曲沢の下降 雨が降っている 水量はかなり多い 滝はないが歩きにくい

滝川右岸道を歩く頃には晴れてくる
滝川右岸道
 小屋跡の手前で、踏み跡は容易に見つかった。標高1120m二俣の下を100m(水平距離)下がると、左岸に踏み跡が現れる。踏み跡を辿ると右岸に渡り、そのまま斜面を上がると、じきに平坦地が現れる。廃材が重ねてあるのでここが小屋跡なのだろう。この小屋跡のすぐ先で上と下へ向かう踏み跡になる。ここは、踏み跡の濃い左に下がると、すぐに沢へ降り着く。ここが右岸道の徒渉点だろう。両岸に目印のテープがある。「釣り人のみなさんへ」という看板がここにあるとの情報だったが、見当たらない。右岸道を沢沿いに降りると少し下にその看板があった。この辺りの踏み跡はしっかりしている。踏み跡は次第に沢を離れて行く。途中、崩壊部があり慎重を要する箇所もあるが、踏み跡が不明になるところは無い(詳細は資料編を参照)。

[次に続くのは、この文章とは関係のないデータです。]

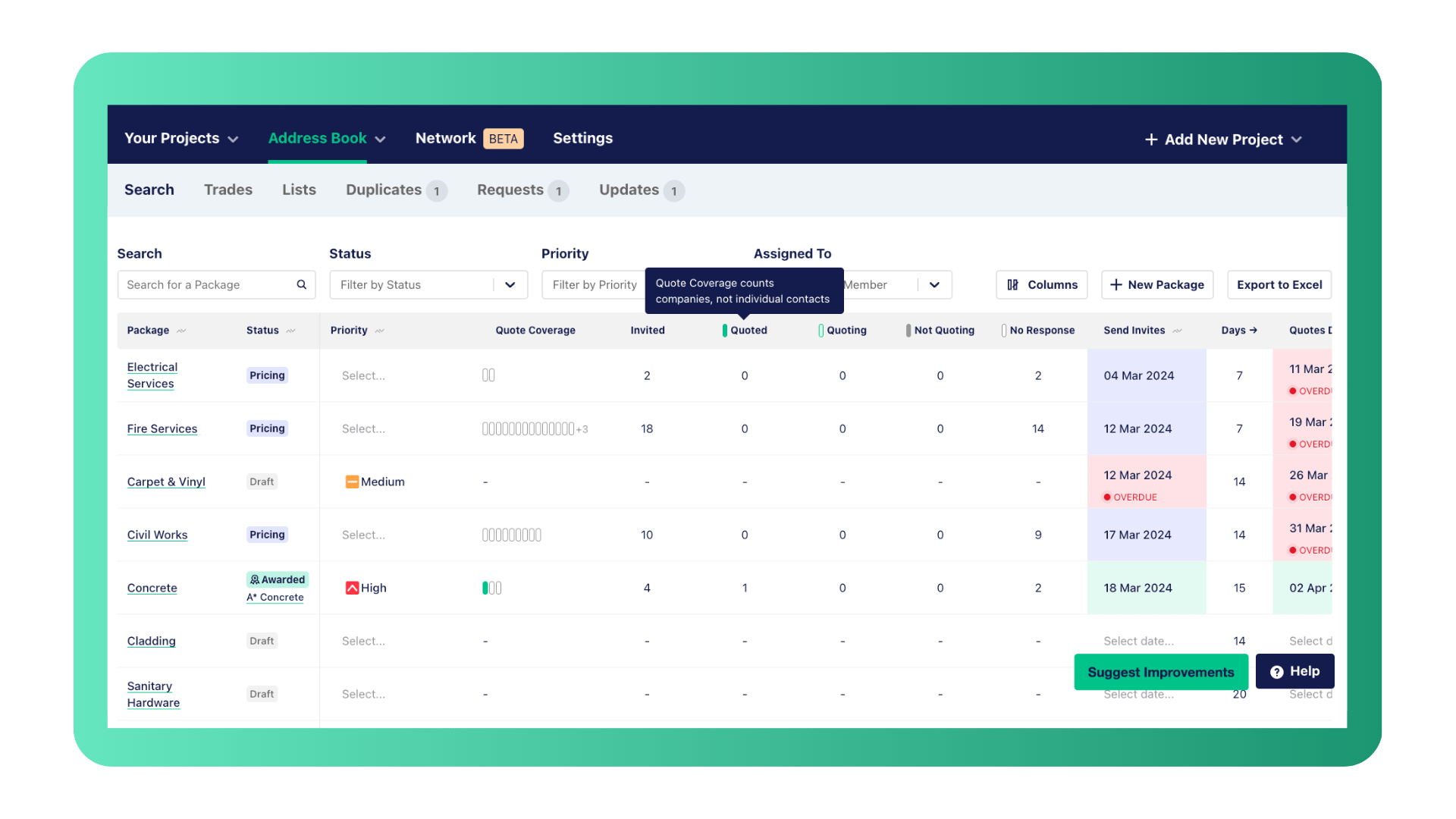Open the Filter by Status dropdown
The image size is (1456, 819).
[x=428, y=284]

 沢小屋沢の徒渉点では、枝沢を混じえて3本の沢を渡る。この辺りにも、ピンクテープの目印が続き、よく見てゆけば踏み跡を失うことはないだろう。沢小屋沢からじきにテープの目印のある降り口が現れるが、これは、古い吊り橋へ降りる踏み跡だろう。この橋は壊れていて渡れないらしい。この分岐から約20分で、国道下の吊り橋へ降りる踏み跡が左に分かれる。この分岐の少し手前には、崩壊部があって、二箇所にロープが固定されてある。


 フィナーレ
 国道下の吊り橋への下降地点には、目立つピンクテープが付いている。要所で現在地を確認すれば、下降地点を探すのは、難しくはないだろう。下降斜面でもピンクリボンが吊り橋まで導いてくれた。心配していた程ではなかった。吊り橋からの最後の登りはつらい。170mほどの急登である。トロッコ道へ出たら右へ回り、すぐの窪の付近から上がり、上部の登りに入る。長い車道を歩いて出会いの丘に着いたのは、すでに8時を過ぎていた。あー疲れた。